MPs and peers are to be given a free vote later in the year when the new proposals come up for approval. However, the recommendations only cover research to develop potential treatments and so they would have to be reassessed if and when these new treatments come to be used.
The proposals have been heralded by groups representing doctors, patients and scientists as being a move towards ‘a new kind of medicine’. David Latchman, vice-chairman of the Parkinson’s Disease Society’s medical advisory panel, said that therapeutic cloning offered a ‘tremendous opportunity’. Sir Charles George, medical director of the British Heart Foundation also said that, providing the appropriate safeguards were in place, ‘the ethical argument is outweighed by the many achievable benefits to living patients’. [2]
The Prime Minister, Tony Blair is also expected to back the proposals on the grounds that the benefits to scientific research outweigh the ethical issues. However, Opposition leader William Hague, along with several Labour ministers is likely to lead a ‘moral minority’ against the legislation when it comes before the Commons.
The new legislation has angered pro-life and church groups. A spokesperson for the charity Life, said: ‘Therapeutic cloning means killing. It is a further trivialisation of human life’ and ‘exploits human beings at the most vulnerable stage of their lives’. Writing in the Sunday Telegraph, Cardinal Thomas Winning, head of the Roman Catholic Church in Scotland and chairman of the bio-ethics committee of the Roman Catholic Bishops’ Conferences of Britain and Ireland said that he felt the public was being ‘duped’ into believing that cloning was the only way to defeat diseases such as Parkinson’s and the Government was taking ‘a dangerous and slippery path’. [3]
The potential benefits to society of therapeutic cloning cannot be ignored, but can we as Christians sanction a procedure which inevitably leads to the destruction of a human embryo and therefore a human life? Contrary to popular belief, there are alternatives to using embryonic cells and current research suggests that adult stem cells harvested from bone marrow, or even cells taken from the placenta or umbilical cord following a live birth, can be transformed into other cell types. According to an article in the British Medical Journal, the use of embryonic stem cells ‘may soon be eclipsed by the more readily available and less controversial adult stem cells’. [4] This would also have the added advantage of circumventing the problem of immune rejection, if an individual’s own cells could be used.

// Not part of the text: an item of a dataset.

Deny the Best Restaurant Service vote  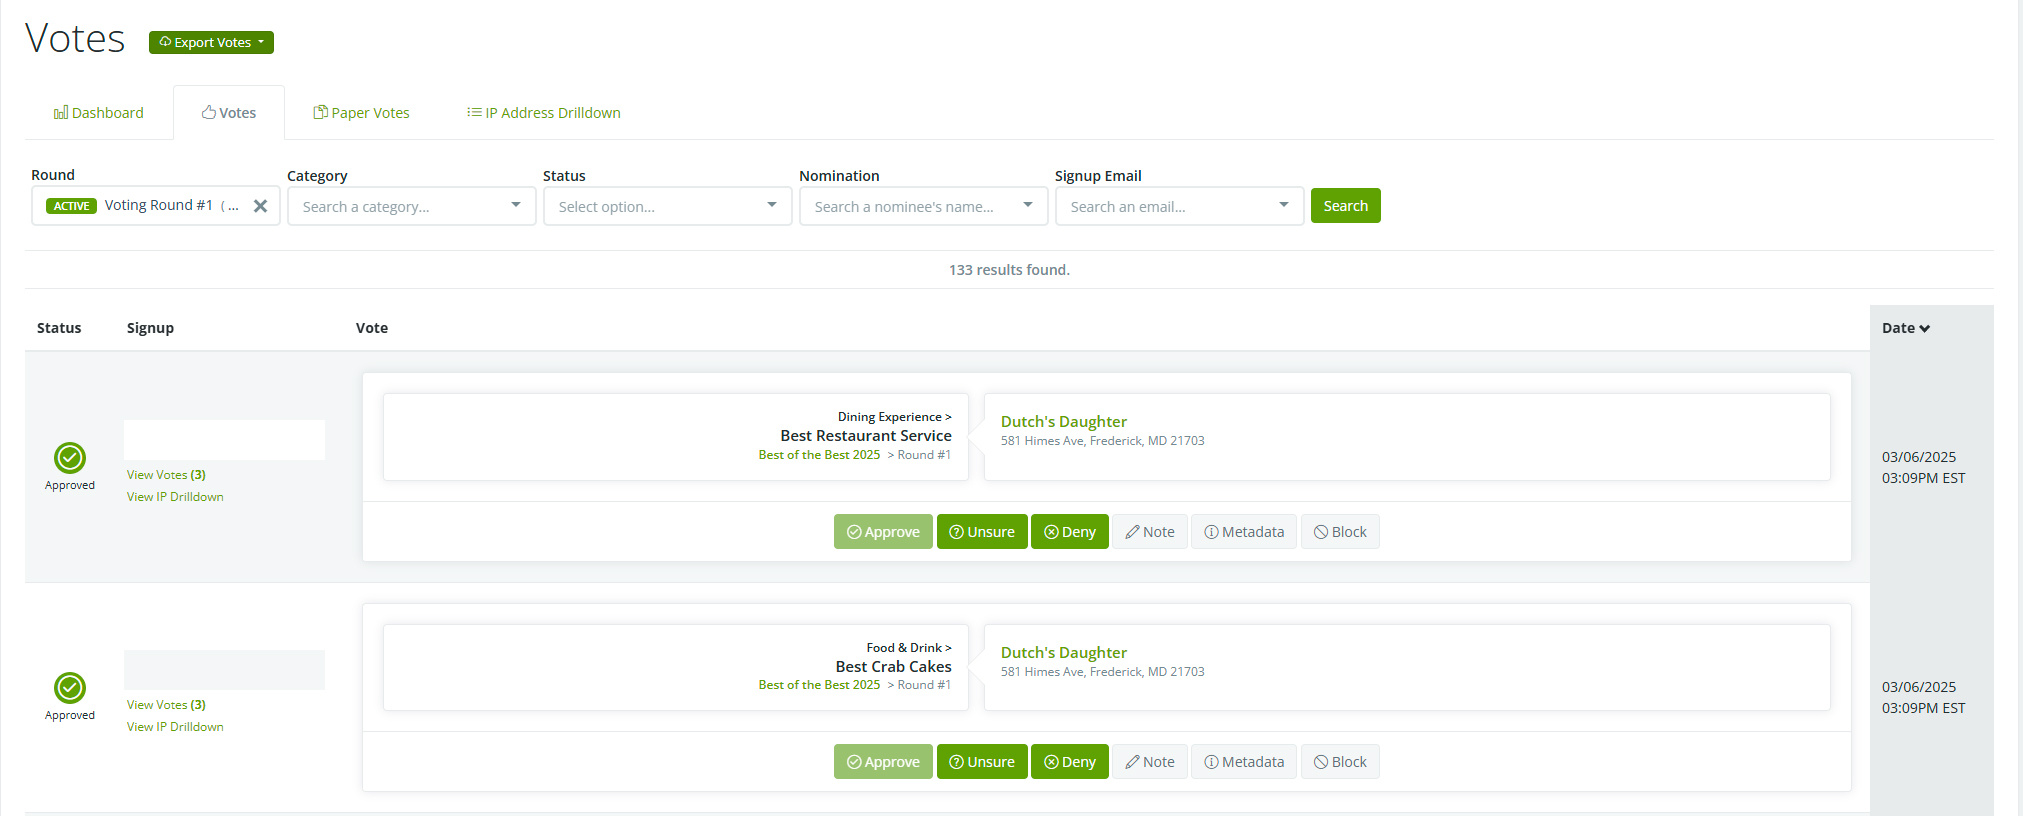pos(1069,532)

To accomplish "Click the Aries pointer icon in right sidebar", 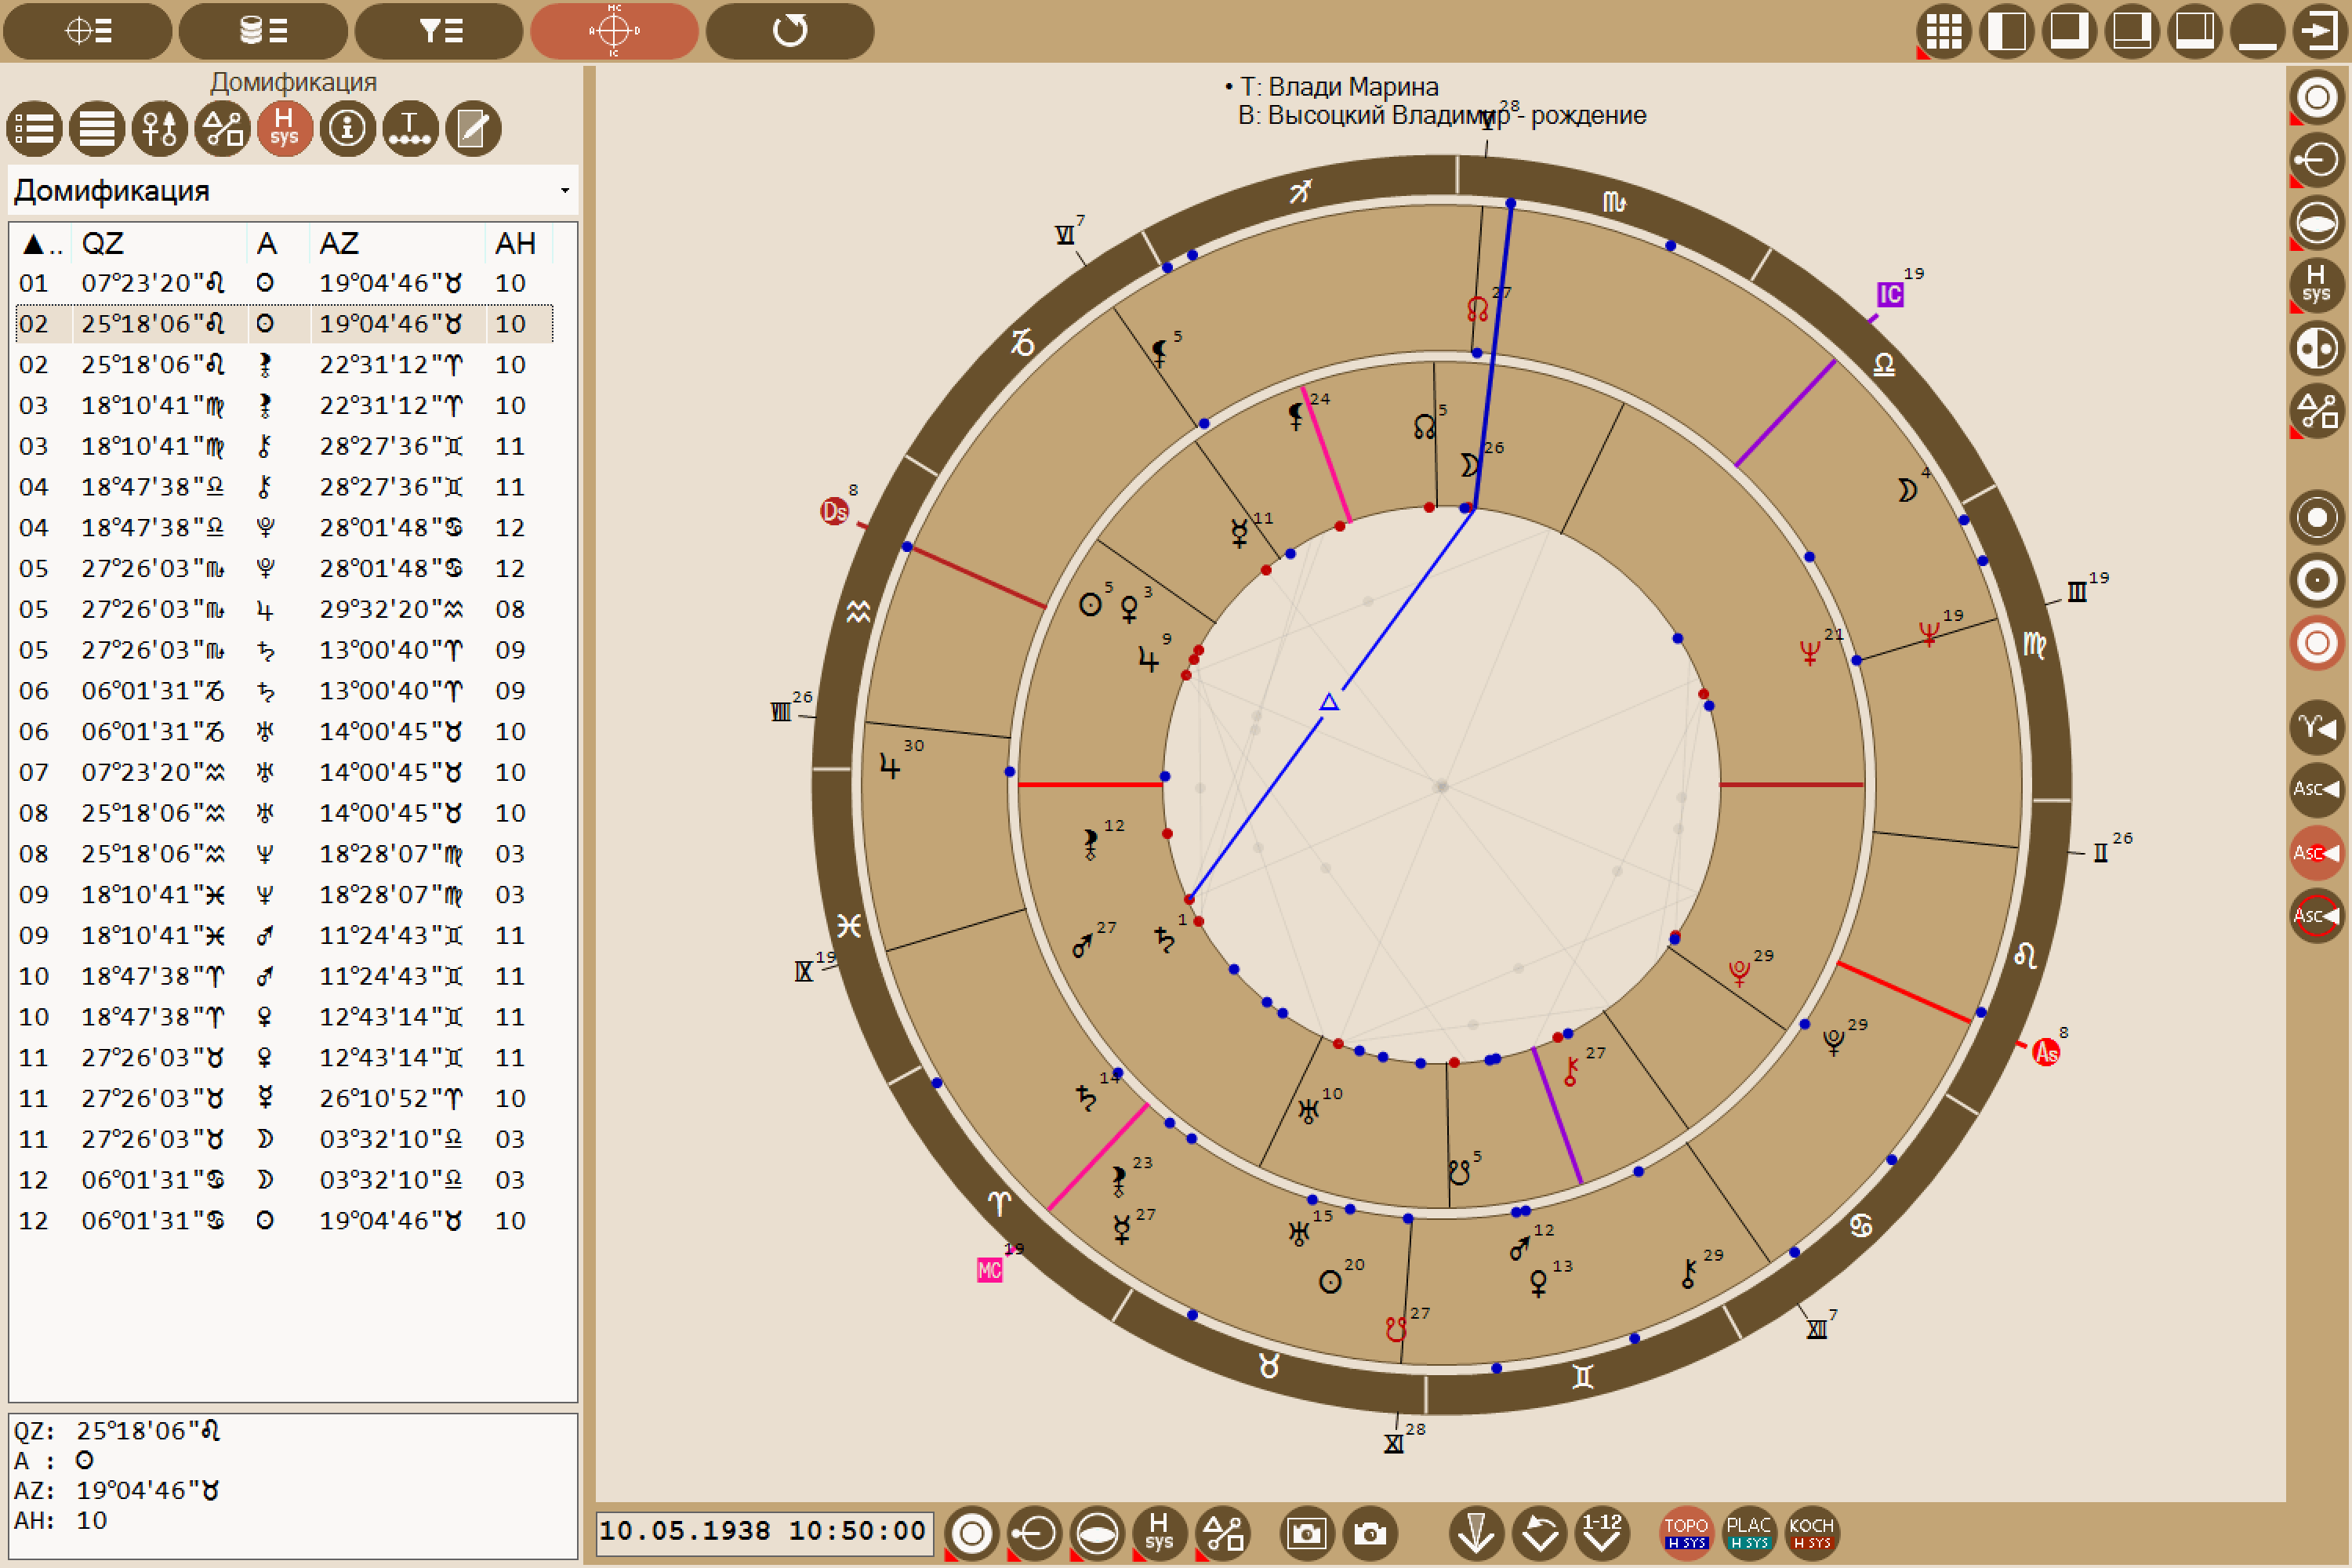I will click(2317, 727).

With regard to therapeutic cloning, the end cannot be used to justify the means. All human life is sacred from the time of conception as we are all created in God’s image. [5] Each one of us has a fundamental right to life, the most important right of all. We are also called to speak out for the voiceless [6] and therefore our obligation is not to harm the embryo/fetus but to nurture and protect it. Even before day 14, the embryo is not just a ball of cells but a human being. Individuals should not be created solely for their body parts and should not be the subject of experiments without their personal knowledge and permission.